Fill dirt is a danger because it may not have been compacted the right way. The dirt may have been piled on top of organic debris or it could be an ancient garbage landfill.

A friend of mine bought a building lot that was fill dirt. His house eventually split in two as the ground settled. He sued the developer and won the case getting a better lot and a new home.

Fill dirt is always a gamble because you hope the dirt was compacted properly and it will not settle more.

What Kind of Building Lots Flood?

Here's a short list of building lots that can flood:

  • lots in a floodplain
  • lots in a creek valley
  • lots in a subdivision near an old dry creek bed
  • lots near the ocean subject to wind-driven storm surge

Flash floods are the most common hazards for building lots. These floods affect land that may seem safe.

Watch this video and tell me if you felt it would be safe to buy one of the buildings on that city street?

Here's the topography map of Ellicott City, Maryland. Note how the town is in a small river valley.

building lots for sale

Most people would think it's completely safe to build near the small creeks at the red arrows. Don't be "most people". Copyright 2018 Google Inc.

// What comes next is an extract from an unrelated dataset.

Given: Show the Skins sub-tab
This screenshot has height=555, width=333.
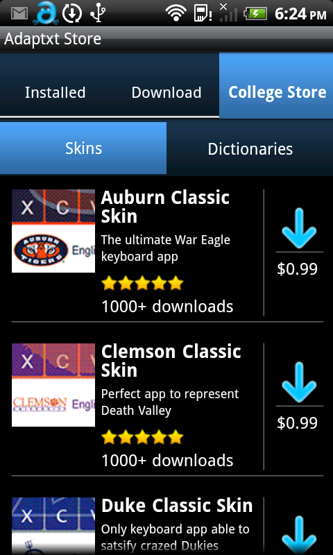Looking at the screenshot, I should click(x=83, y=148).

The red arrows point to three small creeks or streams that drain towards the major river. A huge rainstorm caused the raging waters you see in the video above. The small shallow creeks feeding into Ellicott City became raging torrents of water as evidenced in the video.

It's important to realize that hurricanes and Nor'easters can create a huge storm surge walls of water that create flooding a mile or more inland from the coast. Pay attention to how high the building lot is above sea level and realize some storm surges are 15, or more, feet high.

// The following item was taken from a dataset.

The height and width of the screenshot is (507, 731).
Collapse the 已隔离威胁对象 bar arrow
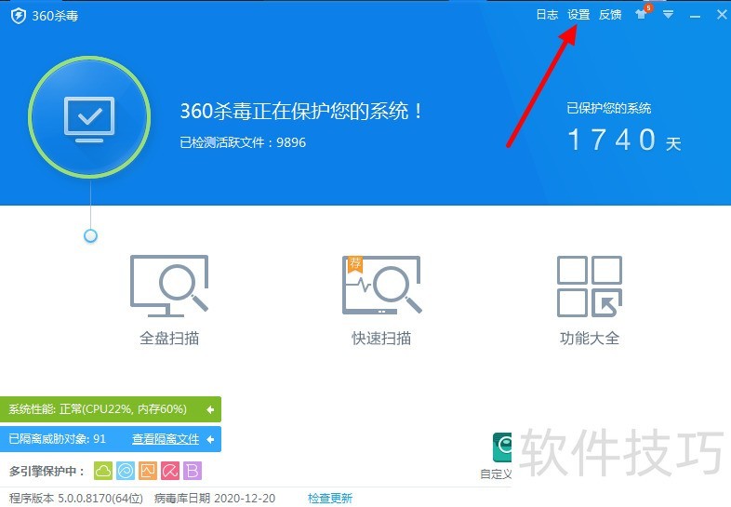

Will Wildfires Affect a Building Lot?

Wildfires are a real danger to building lots. You may keep brush away from your home, but wind-driven embers from the fire can land on your home.

There are not enough firefighters to save all homes. Will your home be one that's lost?

Are Earthquakes a Danger to All Building Lots for Sale?

Yes, earthquakes are a danger to all building lots in seismic zones. You can do many things to strengthen a home and make it more resistant to earthquake damage.

How Do Landslides Impact Building Lots?

Watch this video. If you saw giant boulders in a somewhat level field, would you wonder how they got there?

How can a Debris Flow Hurt a Building Lot?

A debris flow can hurt a building lot because it's a giant mass of moving slurry containing water, sand, rocks, and boulders. It's like a massive amount of moving concrete coming at you, your home and your lot.

All you need to do is read The Great Crescenta Valley Flood to understand how you can make a mistake buying the wrong building lot.

The author, Art Cobery, talks about the fog of complacency. This is the real danger. In a short amount of time people get complacent.

A disaster happens in a city or town and within a few years, the memory starts to fade or get foggy. A generation, or two passes, and the current residents have no memory of the ticking time bomb around and under their homes.

Debris flows are deadly, sudden and can overtake you in seconds.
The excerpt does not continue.